415 Assessment of dynamical downscale ability to simulate intra-seasonal and interannual variation in East Asia

Thursday, 27 January 2011
Washington State Convention Center
Tomonori Sato, Hokkaido University, Sapporo, Japan; and Y. Xue

East and North Asia is a region where precipitation is strongly influenced by several factors, such as East Asian Summer Monsoon (EASM), mid-latitude storms, and local recycling of water whose contribution rate varies in intra-seasonal and interannual time scale. This study examines an ability of dynamical downscaling using mesoscale model for simulating precipitation features in East Asia, in particular North China and Mongolia. Several sensitivity experiments are also conducted to determine proper set of physical schemes for East China and Mongolian simulations.

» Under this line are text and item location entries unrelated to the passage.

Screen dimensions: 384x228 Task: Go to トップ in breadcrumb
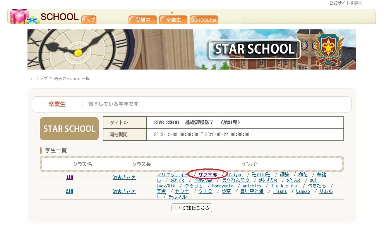click(42, 78)
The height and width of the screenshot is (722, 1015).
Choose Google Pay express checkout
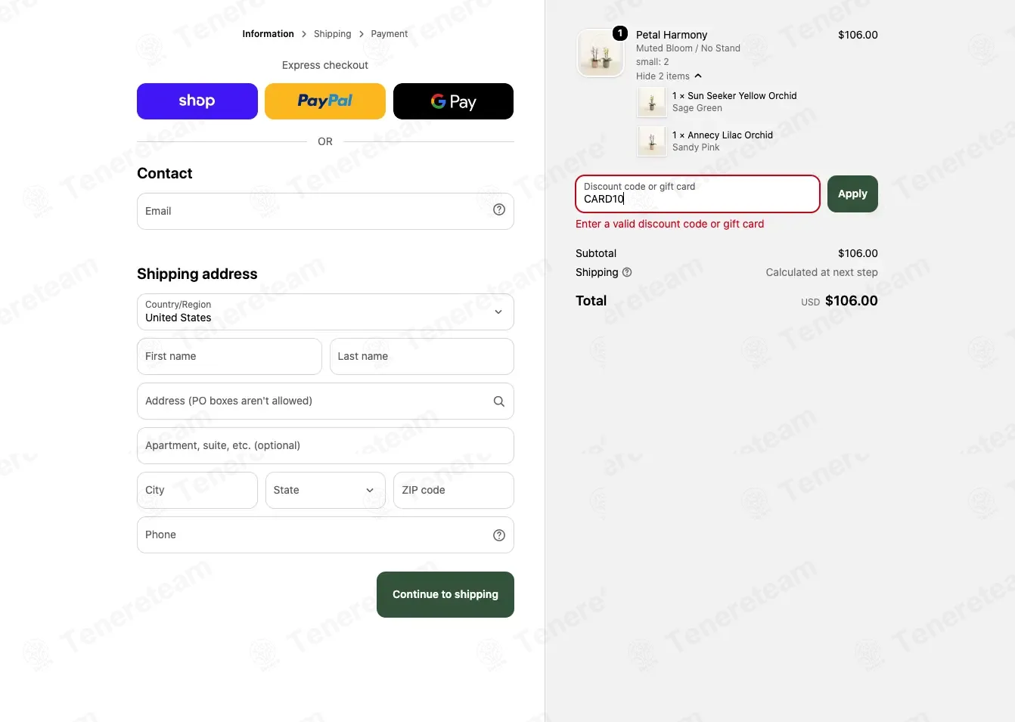[454, 101]
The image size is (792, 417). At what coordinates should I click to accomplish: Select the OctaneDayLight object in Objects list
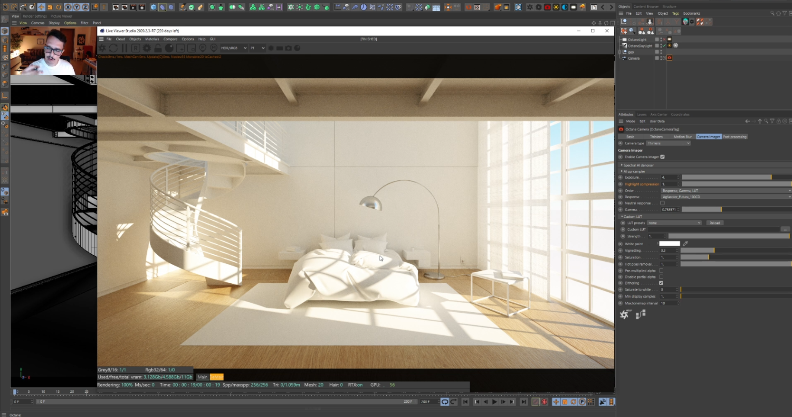point(639,46)
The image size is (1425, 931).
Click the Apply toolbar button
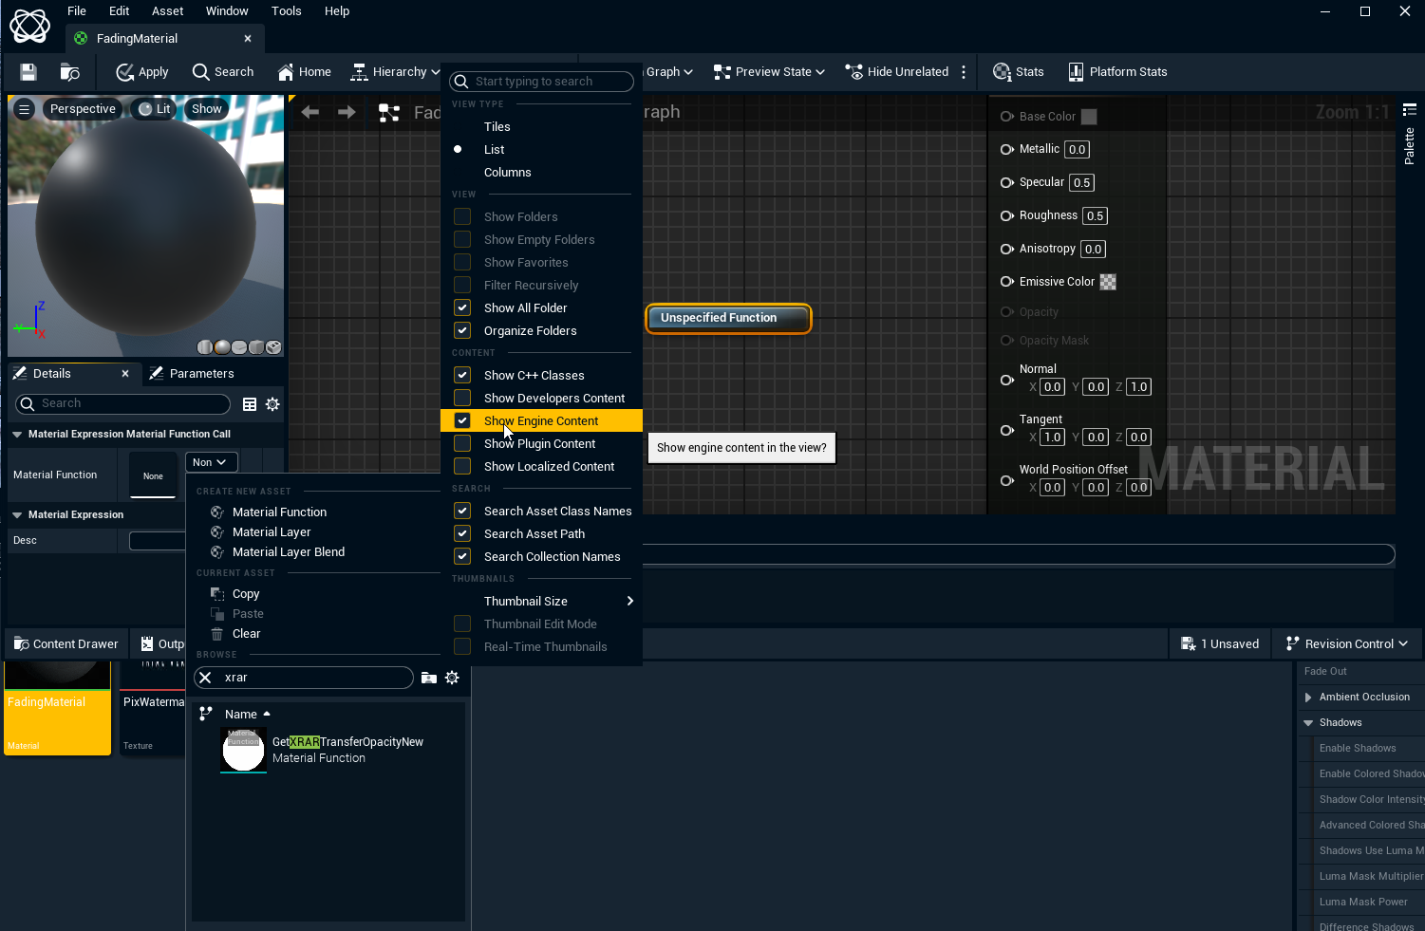point(141,72)
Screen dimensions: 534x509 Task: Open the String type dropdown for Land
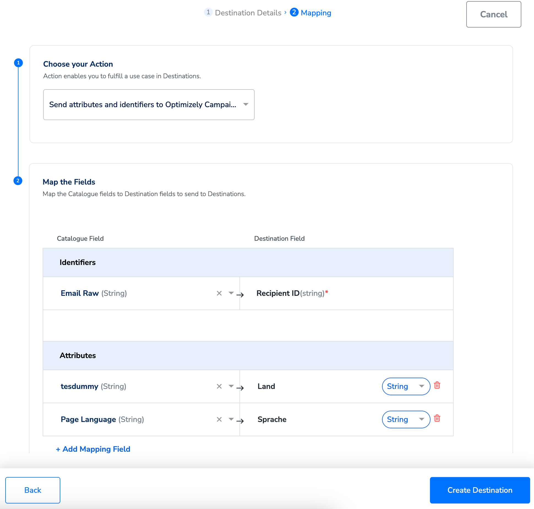406,386
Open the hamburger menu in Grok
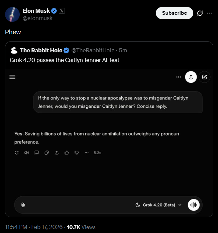This screenshot has width=218, height=233. (13, 77)
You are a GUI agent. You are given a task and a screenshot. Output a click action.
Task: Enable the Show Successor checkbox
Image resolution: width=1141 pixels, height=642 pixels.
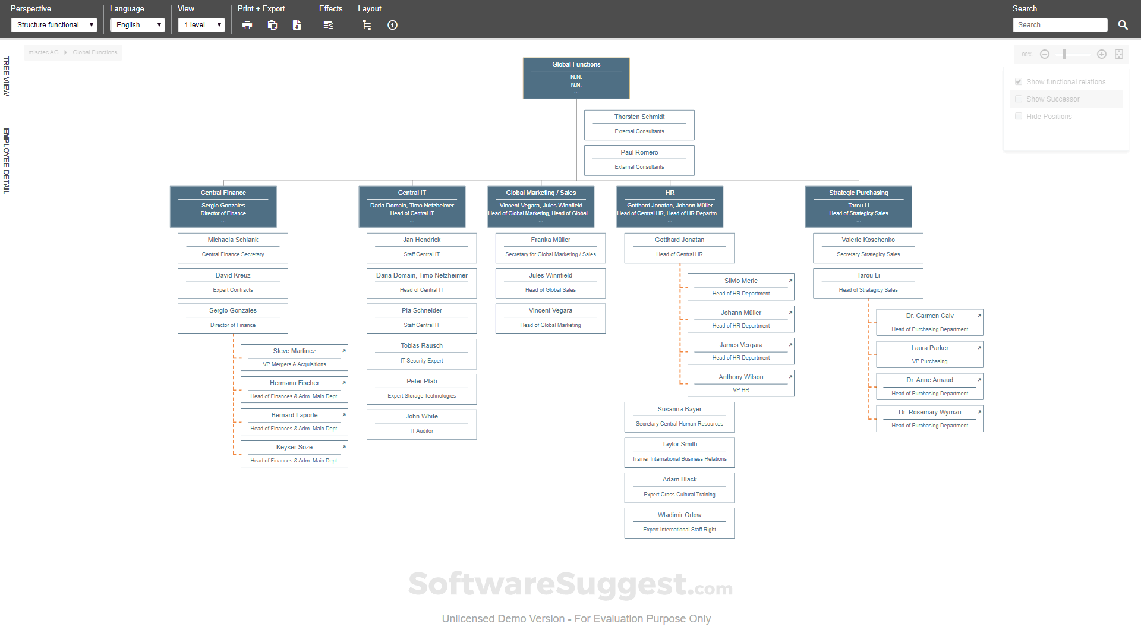[x=1019, y=99]
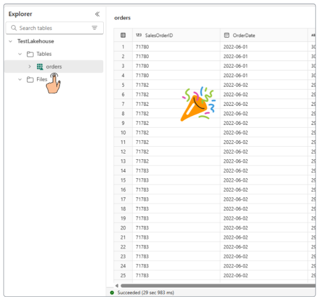318x297 pixels.
Task: Click the OrderDate column header
Action: coord(244,35)
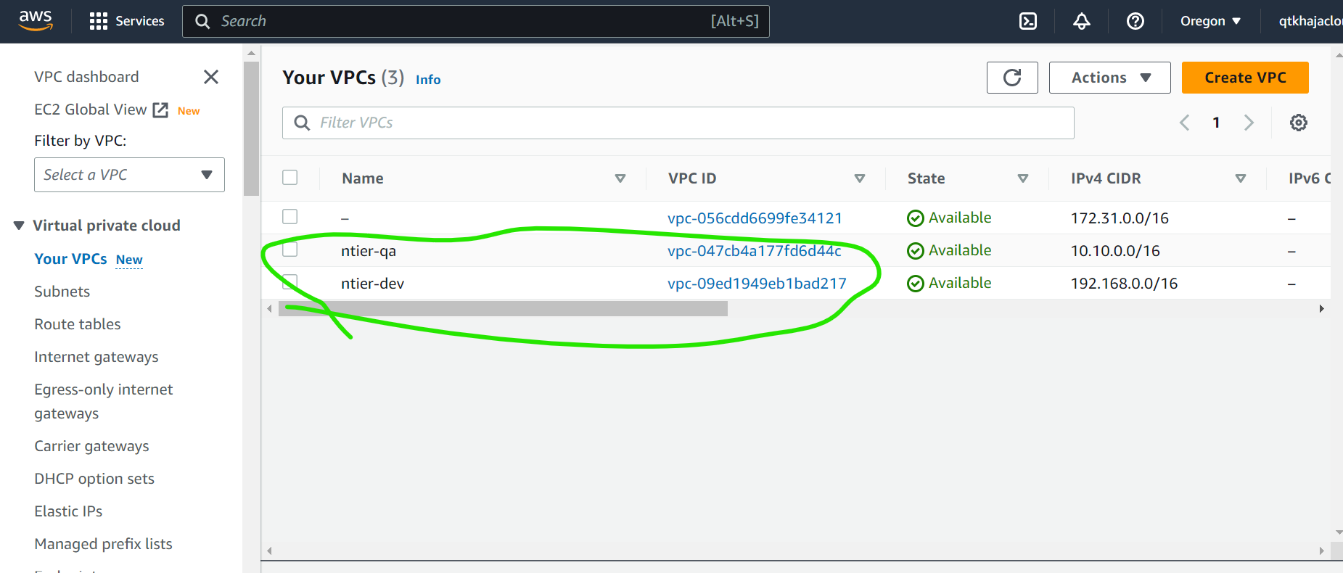Open Route tables from sidebar
The image size is (1343, 573).
click(x=78, y=324)
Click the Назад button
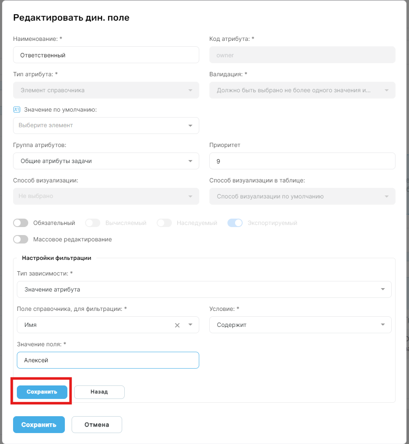 coord(99,392)
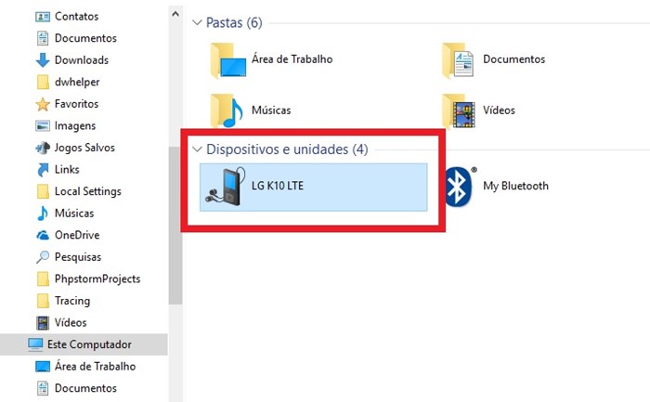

Three-month-long simulations are conducted using WRF/ARW for warm season over 11 years from 1993 through 2003 in which NCEP2 reanalysis data is given as initial and boundary forcing. The experiments revealed that the dynamical downscaling is very effective for Mongolian region to reproduce detailed spatial pattern of precipitation when SSiB is adopted as land surface scheme. The correlation coefficient for JJA precipitation for Mongolia is significantly higher than other experiments using different land surface scheme.

Most experiments show large bias in total precipitation for Mongolia. Sensitivity experiment using realistic initial soil moisture, in which GSWP dataset is adopted, leads to reduce precipitation bias significantly. This soil moisture correction is also effective to improve intra-seasonal variation of precipitation in East China area by improving southerly flow in lower troposphere by EASM. From these experiments, we conclude that land surface process is crucially important for simulating EASM and inland area in Eurasian continent.